Fruits Keeping With Repentance And Baptism

Fruits Keeping With Repentance And Baptism

The Baptizer

After a thirty-year interlude, the narrative of John the Baptist resumes in chapter 3:1. The angel's statement and his father's predictions were all confirmed when we observed how he was characterized—as one who must prepare for the Lord by delivering a message of repentance. John made a dramatic entrance into Israel, preaching in the wild and introducing his unique ministry. He brought an ancient prophetic message of repentance to accompany a baptism ritual at the Jordan River. His mission was far from random—it fulfilled Isaiah's prophecy. As John's ministry expands and gains greater recognition, many have begun to speculate if he is the long-awaited Messiah. To this query, John, in turn, points out that although his role as forerunner precedes Him, another will follow who brings with them the Holy Spirit and fire.


John solemnly cautions the crowds of people that have come to him, emphasizing that only those who produce fruit befitting repentance will avoid the impending wrath. Simply being a descendant of Abraham is not enough for Israelites to escape punishment. Once asked by his audience how they should act in response, he provides them with pragmatic advice. Turning to the Lord commands us to be generous with our resources, offering food and clothing to help those less fortunate. Tax collectors ought not to take more than they're due or misappropriate money from citizens; soldiers should also refuse any extortion and make do with the salary provided to them.

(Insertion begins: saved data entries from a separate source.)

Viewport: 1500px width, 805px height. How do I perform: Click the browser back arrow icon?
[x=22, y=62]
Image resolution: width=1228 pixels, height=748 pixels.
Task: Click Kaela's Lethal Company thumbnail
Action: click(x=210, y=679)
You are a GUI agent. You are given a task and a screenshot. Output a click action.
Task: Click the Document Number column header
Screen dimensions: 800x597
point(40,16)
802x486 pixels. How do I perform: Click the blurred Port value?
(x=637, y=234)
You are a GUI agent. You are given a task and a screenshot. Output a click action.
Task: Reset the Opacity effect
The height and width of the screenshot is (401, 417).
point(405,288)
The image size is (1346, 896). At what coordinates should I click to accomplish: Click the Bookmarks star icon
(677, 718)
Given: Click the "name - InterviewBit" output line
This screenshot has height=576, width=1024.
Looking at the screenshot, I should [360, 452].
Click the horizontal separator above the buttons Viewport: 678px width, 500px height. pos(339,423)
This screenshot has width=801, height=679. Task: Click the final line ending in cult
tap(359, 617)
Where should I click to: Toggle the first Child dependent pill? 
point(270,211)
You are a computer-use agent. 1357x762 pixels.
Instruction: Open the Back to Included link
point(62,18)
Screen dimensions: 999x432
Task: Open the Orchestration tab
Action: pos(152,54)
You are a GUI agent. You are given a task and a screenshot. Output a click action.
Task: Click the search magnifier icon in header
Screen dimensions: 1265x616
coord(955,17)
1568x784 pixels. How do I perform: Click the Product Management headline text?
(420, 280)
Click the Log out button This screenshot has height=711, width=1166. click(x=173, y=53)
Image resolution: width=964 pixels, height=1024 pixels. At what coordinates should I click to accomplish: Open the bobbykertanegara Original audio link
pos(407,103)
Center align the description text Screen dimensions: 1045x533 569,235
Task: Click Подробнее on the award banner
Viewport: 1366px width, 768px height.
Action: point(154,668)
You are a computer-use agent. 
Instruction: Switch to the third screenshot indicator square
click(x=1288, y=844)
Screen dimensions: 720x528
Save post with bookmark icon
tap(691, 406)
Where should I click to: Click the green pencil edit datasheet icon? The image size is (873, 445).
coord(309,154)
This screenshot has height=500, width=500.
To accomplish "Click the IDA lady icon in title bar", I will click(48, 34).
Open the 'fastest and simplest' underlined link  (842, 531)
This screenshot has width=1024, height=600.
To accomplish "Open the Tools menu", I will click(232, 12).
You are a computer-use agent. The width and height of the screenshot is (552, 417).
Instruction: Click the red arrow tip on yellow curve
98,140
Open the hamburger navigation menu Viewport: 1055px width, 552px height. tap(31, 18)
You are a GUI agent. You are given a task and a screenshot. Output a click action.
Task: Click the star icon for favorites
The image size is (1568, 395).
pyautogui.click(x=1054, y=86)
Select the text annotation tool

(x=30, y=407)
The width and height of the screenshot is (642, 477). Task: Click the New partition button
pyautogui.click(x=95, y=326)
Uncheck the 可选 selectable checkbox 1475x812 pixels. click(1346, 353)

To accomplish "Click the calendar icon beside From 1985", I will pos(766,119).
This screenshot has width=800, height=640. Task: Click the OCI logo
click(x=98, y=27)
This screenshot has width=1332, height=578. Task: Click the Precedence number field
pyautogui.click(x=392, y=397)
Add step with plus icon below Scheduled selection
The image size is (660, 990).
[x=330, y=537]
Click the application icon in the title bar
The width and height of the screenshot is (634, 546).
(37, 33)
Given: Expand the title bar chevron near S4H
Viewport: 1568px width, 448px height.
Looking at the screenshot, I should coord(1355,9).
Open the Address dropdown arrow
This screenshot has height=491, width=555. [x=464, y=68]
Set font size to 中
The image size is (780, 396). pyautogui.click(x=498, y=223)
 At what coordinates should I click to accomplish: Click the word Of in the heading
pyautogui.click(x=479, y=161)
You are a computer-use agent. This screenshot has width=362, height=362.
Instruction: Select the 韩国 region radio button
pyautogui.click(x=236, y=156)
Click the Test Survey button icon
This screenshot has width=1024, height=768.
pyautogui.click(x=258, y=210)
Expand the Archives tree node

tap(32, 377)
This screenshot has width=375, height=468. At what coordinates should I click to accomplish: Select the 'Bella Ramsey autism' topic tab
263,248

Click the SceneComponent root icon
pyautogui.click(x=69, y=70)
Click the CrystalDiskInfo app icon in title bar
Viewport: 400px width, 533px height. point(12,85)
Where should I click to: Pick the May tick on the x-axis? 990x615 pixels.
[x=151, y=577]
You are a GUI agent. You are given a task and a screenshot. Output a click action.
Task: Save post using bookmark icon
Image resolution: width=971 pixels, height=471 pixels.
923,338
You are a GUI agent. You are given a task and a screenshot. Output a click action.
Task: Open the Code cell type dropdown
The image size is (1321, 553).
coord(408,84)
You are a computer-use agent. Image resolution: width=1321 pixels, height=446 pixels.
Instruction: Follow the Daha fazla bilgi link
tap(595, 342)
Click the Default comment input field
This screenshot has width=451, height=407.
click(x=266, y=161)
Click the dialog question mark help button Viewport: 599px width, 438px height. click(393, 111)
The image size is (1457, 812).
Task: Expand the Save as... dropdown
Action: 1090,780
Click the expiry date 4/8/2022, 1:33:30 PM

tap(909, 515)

John's ministry sparks curiosity, wondering if he is, in fact, the promised Messiah. However, despite this speculation, John has made it clear that he is unworthy even to untie the sandals of the Christ. The day of reckoning will be like threshing wheat outdoors: good people will be taken into safety while chaff are destined for an eternal fire. Luke narrates how John proclaimed the good news to Israel. However, his ministry ended abruptly when Herod Antipas imprisoned him for chastising his adulterous marriage with Herodias.

Where Are You From?

After taking the spotlight off John, Luke shifts his focus to Jesus. His public ministry began with a baptismal anointing from the Holy Spirit and the Father's audible affirmation of his beloved Son. Luke then shifts his attention to Jesus' ancestry and traces Him back through Nathan to King David. This is likely His biological genealogy since Matthew follows Jesus until Abraham, but Luke goes beyond that by tracing it farther back—reaching as far as God Himself! With both Christ's baptism and His lineage, Luke unmistakably declares Jesus as the Son of God.